What is required = Using the listing below, return every line that includes "beside".

Excerpted data =
★ ★ ★ ★

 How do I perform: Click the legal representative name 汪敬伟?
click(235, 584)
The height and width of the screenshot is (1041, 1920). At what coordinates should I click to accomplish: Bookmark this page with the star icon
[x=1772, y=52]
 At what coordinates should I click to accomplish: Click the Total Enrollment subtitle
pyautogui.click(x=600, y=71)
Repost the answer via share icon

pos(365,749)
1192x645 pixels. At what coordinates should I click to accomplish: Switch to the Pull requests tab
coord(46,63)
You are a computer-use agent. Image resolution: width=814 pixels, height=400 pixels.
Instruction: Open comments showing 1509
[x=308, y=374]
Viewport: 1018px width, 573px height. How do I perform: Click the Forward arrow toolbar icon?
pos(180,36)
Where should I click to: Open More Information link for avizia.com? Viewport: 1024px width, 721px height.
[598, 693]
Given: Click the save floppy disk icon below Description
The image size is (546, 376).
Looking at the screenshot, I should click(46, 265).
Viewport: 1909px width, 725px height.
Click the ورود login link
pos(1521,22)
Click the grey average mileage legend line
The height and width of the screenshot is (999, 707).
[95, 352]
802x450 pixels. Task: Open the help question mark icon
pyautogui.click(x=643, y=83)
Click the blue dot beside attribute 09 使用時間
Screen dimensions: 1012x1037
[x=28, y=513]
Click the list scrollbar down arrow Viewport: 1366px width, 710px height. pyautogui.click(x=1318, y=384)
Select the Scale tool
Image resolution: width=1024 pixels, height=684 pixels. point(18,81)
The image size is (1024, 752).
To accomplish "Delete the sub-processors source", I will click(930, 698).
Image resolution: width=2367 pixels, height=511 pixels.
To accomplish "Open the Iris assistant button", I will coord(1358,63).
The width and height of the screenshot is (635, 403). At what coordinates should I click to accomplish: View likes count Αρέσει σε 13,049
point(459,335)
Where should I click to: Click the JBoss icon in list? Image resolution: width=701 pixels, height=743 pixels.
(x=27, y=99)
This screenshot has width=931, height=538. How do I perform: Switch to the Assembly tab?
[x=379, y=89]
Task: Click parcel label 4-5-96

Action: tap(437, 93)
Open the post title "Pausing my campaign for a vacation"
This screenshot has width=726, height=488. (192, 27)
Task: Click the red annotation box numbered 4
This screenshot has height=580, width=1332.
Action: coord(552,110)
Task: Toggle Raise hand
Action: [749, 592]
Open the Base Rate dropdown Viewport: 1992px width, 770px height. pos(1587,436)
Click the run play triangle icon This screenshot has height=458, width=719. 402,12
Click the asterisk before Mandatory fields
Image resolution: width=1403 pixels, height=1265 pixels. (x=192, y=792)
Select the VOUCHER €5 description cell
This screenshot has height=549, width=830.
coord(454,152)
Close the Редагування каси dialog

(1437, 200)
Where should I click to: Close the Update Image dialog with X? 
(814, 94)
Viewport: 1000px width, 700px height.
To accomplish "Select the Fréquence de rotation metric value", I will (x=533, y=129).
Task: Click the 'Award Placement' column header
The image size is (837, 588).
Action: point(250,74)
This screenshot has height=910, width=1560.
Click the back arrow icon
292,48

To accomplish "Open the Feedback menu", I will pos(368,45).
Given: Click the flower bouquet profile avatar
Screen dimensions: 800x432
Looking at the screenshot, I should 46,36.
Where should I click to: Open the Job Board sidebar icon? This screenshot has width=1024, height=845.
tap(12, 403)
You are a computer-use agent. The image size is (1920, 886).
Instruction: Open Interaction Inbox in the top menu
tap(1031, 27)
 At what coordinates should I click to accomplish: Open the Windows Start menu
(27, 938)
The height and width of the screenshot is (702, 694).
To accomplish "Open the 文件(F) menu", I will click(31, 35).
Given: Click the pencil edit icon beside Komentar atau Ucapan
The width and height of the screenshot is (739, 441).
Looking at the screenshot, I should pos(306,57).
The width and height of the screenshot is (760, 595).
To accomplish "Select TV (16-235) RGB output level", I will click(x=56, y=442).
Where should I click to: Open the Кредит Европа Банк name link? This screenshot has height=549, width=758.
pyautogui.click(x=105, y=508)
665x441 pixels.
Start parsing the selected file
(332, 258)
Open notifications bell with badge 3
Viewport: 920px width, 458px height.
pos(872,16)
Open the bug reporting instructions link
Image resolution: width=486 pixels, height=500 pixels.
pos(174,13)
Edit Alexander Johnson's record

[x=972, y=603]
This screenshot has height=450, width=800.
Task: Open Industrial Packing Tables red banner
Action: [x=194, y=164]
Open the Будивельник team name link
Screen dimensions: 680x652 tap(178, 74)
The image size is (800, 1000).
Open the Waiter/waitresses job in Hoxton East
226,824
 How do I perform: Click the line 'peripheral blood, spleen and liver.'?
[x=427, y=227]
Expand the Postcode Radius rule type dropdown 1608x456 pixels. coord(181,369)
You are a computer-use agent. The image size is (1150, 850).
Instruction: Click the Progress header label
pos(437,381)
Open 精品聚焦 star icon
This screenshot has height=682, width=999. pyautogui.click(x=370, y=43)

★ ★ ★ ★

Task output =
Click the blue dot beside attribute 09 使用時間
Given: Click the pencil edit icon beside Komentar atau Ucapan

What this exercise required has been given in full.